__INSTRUCTIONS TO FOLLOW__. Translate this sentence from the Maine Appalachian Trail trip description into Spanish: "This section is the longest stretch of “wilderness” hiking on the AT; roads are few and far between."

— start GIVEN PASSAGE —

Maine Appalachian Trail

For those who want to backpack the wilds of Maine, living close to nature and removed from everyday life, a trek on the Maine AT promises a great adventure. This trip is a great progression for participants who have done the Maine Woods Explorer trip and/or Downeast Maine Explorer trip.



A Challenging Hiking & Camping Trip for Girls 13-15

We begin just north of Monson, Maine, the last town on the Appalacian Trail, and hike north and east through territory known as the 100-Mile Wilderness, from the Barren Chairback Range to Baxter State Park. This section is the longest stretch of “wilderness” hiking on the AT; roads are few and far between. Most of the campsites along the way are lean-to sites, but we bring our own tents to leave room for others. We visit the Hermitage, an area of old-growth forest, and distinctive Gulf Hagas, a gorge sometimes referred to as the Grand Canyon of the East. There are many beautiful lakes and ponds along the trail and because of their remote locations, we won’t have to share with many other people! Weather permitting, our adventure ends with a challenging hike up Mount Katahdin (Wabanaki for “the greatest mountain”), which marks the northern terminus of the AT.

— end GIVEN PASSAGE —
— start GIVEN MATERIAL —

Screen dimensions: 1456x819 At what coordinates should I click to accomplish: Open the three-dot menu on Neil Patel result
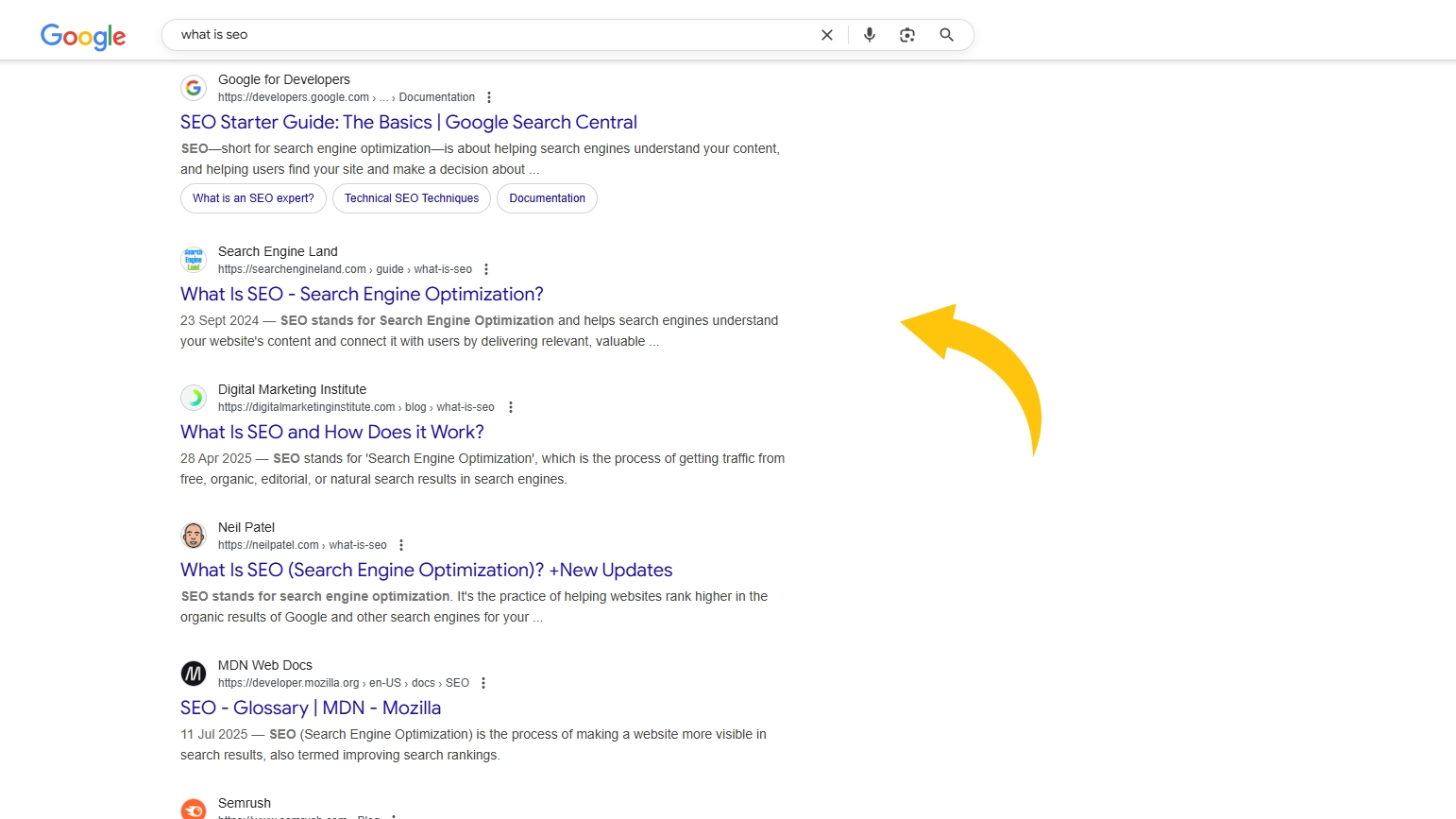pyautogui.click(x=401, y=544)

— end GIVEN MATERIAL —

__FINISHED EXERCISE__. Este tramo es el trayecto más largo de senderismo por zona «salvaje» del AT; las carreteras son escasas y están muy alejadas entre sí.